[Saved entries]

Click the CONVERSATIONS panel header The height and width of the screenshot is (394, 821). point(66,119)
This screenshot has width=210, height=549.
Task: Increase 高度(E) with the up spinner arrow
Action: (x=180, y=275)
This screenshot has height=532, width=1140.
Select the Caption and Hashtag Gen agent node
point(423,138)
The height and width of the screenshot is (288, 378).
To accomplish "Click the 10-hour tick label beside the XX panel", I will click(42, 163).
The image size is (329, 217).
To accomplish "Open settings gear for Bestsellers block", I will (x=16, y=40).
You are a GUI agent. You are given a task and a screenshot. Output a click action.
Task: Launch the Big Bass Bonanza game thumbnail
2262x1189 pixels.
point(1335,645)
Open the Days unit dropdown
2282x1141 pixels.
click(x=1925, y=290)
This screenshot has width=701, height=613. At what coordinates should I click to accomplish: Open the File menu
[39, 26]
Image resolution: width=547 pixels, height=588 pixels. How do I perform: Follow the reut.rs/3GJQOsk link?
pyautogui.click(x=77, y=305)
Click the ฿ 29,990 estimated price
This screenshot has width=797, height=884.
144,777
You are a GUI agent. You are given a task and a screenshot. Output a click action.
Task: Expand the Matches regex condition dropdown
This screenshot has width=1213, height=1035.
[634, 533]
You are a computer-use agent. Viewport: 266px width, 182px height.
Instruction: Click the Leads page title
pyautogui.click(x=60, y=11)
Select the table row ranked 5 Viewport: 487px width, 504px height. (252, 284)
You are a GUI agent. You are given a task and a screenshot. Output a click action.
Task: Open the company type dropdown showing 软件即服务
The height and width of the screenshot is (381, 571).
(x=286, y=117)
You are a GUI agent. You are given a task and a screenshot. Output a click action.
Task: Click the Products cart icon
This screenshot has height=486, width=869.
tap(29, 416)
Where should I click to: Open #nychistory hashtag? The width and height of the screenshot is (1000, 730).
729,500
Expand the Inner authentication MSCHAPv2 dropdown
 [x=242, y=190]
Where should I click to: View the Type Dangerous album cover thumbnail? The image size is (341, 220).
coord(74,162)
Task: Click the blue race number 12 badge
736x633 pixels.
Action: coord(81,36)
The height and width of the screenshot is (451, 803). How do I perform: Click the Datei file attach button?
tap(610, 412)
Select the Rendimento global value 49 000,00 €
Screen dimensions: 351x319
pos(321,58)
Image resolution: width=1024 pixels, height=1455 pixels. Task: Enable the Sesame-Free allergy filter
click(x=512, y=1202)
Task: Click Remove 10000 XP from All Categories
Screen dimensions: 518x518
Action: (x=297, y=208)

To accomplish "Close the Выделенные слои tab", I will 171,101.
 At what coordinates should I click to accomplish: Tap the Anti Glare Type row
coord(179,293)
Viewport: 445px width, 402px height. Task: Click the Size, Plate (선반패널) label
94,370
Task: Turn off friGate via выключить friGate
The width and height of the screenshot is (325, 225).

§ **TASK GOAL**: Would you transcribe every entry exactly?

§ **PROBLEM SOLUTION**:
Click the CONVERSATIONS panel header The height and width of the screenshot is (394, 821). point(66,119)
This screenshot has width=210, height=549.
Task: Increase 高度(E) with the up spinner arrow
Action: (x=180, y=275)
This screenshot has height=532, width=1140.
Select the Caption and Hashtag Gen agent node
point(423,138)
The height and width of the screenshot is (288, 378).
To accomplish "Click the 10-hour tick label beside the XX panel", I will click(42, 163).
The image size is (329, 217).
To accomplish "Open settings gear for Bestsellers block", I will (x=16, y=40).
You are a GUI agent. You are given a task and a screenshot. Output a click action.
Task: Launch the Big Bass Bonanza game thumbnail
2262x1189 pixels.
point(1335,645)
Open the Days unit dropdown
2282x1141 pixels.
click(x=1925, y=290)
This screenshot has width=701, height=613. At what coordinates should I click to accomplish: Open the File menu
[39, 26]
Image resolution: width=547 pixels, height=588 pixels. How do I perform: Follow the reut.rs/3GJQOsk link?
pyautogui.click(x=77, y=305)
Click the ฿ 29,990 estimated price
This screenshot has width=797, height=884.
144,777
You are a GUI agent. You are given a task and a screenshot. Output a click action.
Task: Expand the Matches regex condition dropdown
This screenshot has width=1213, height=1035.
[634, 533]
You are a computer-use agent. Viewport: 266px width, 182px height.
Instruction: Click the Leads page title
pyautogui.click(x=60, y=11)
Select the table row ranked 5 Viewport: 487px width, 504px height. (252, 284)
You are a GUI agent. You are given a task and a screenshot. Output a click action.
Task: Open the company type dropdown showing 软件即服务
The height and width of the screenshot is (381, 571).
(x=286, y=117)
You are a GUI agent. You are given a task and a screenshot. Output a click action.
Task: Click the Products cart icon
This screenshot has height=486, width=869.
tap(29, 416)
Where should I click to: Open #nychistory hashtag? The width and height of the screenshot is (1000, 730).
729,500
Expand the Inner authentication MSCHAPv2 dropdown
 [x=242, y=190]
Where should I click to: View the Type Dangerous album cover thumbnail? The image size is (341, 220).
coord(74,162)
Task: Click the blue race number 12 badge
736x633 pixels.
Action: coord(81,36)
The height and width of the screenshot is (451, 803). How do I perform: Click the Datei file attach button?
tap(610, 412)
Select the Rendimento global value 49 000,00 €
Screen dimensions: 351x319
pos(321,58)
Image resolution: width=1024 pixels, height=1455 pixels. Task: Enable the Sesame-Free allergy filter
click(x=512, y=1202)
Task: Click Remove 10000 XP from All Categories
Screen dimensions: 518x518
Action: (x=297, y=208)

To accomplish "Close the Выделенные слои tab", I will 171,101.
 At what coordinates should I click to accomplish: Tap the Anti Glare Type row
coord(179,293)
Viewport: 445px width, 402px height. Task: Click the Size, Plate (선반패널) label
94,370
Task: Turn off friGate via выключить friGate
The width and height of the screenshot is (325, 225).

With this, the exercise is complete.